● Records to use:
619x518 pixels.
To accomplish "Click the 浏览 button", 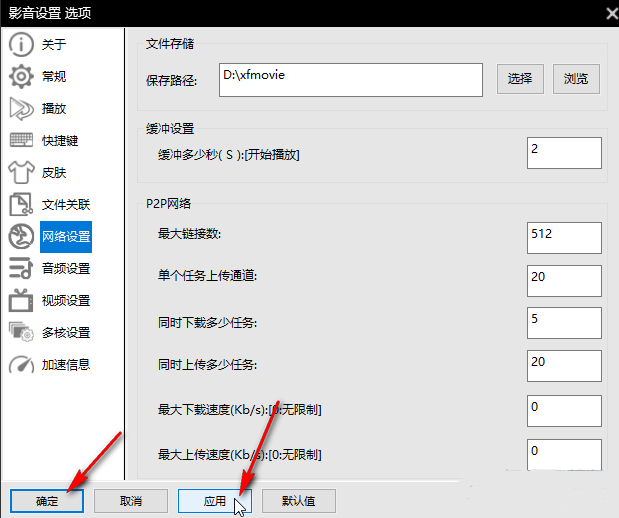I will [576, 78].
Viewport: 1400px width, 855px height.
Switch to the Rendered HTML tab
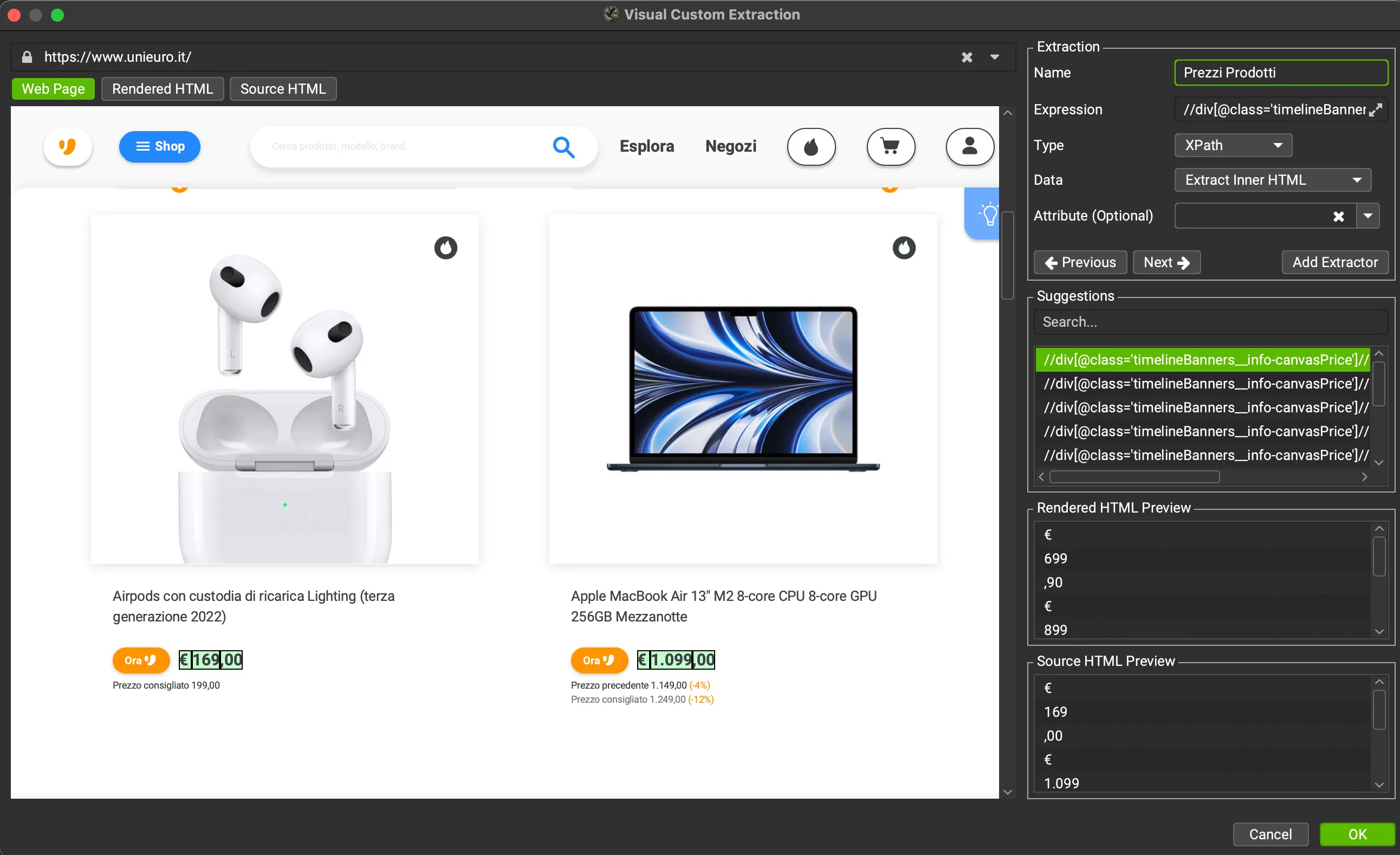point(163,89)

---

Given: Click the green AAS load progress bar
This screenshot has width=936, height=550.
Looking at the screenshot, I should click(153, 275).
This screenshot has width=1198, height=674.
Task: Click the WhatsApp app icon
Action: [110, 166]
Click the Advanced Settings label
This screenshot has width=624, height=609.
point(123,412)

● Given task:
Repeat the items word for word, starting at the line that contains "Viewport: 1400px width, 855px height." and ending after the line that contains "point(163,89)". Include no pictures.

● Solved problem:
Viewport: 1400px width, 855px height.
Switch to the Rendered HTML tab
point(163,89)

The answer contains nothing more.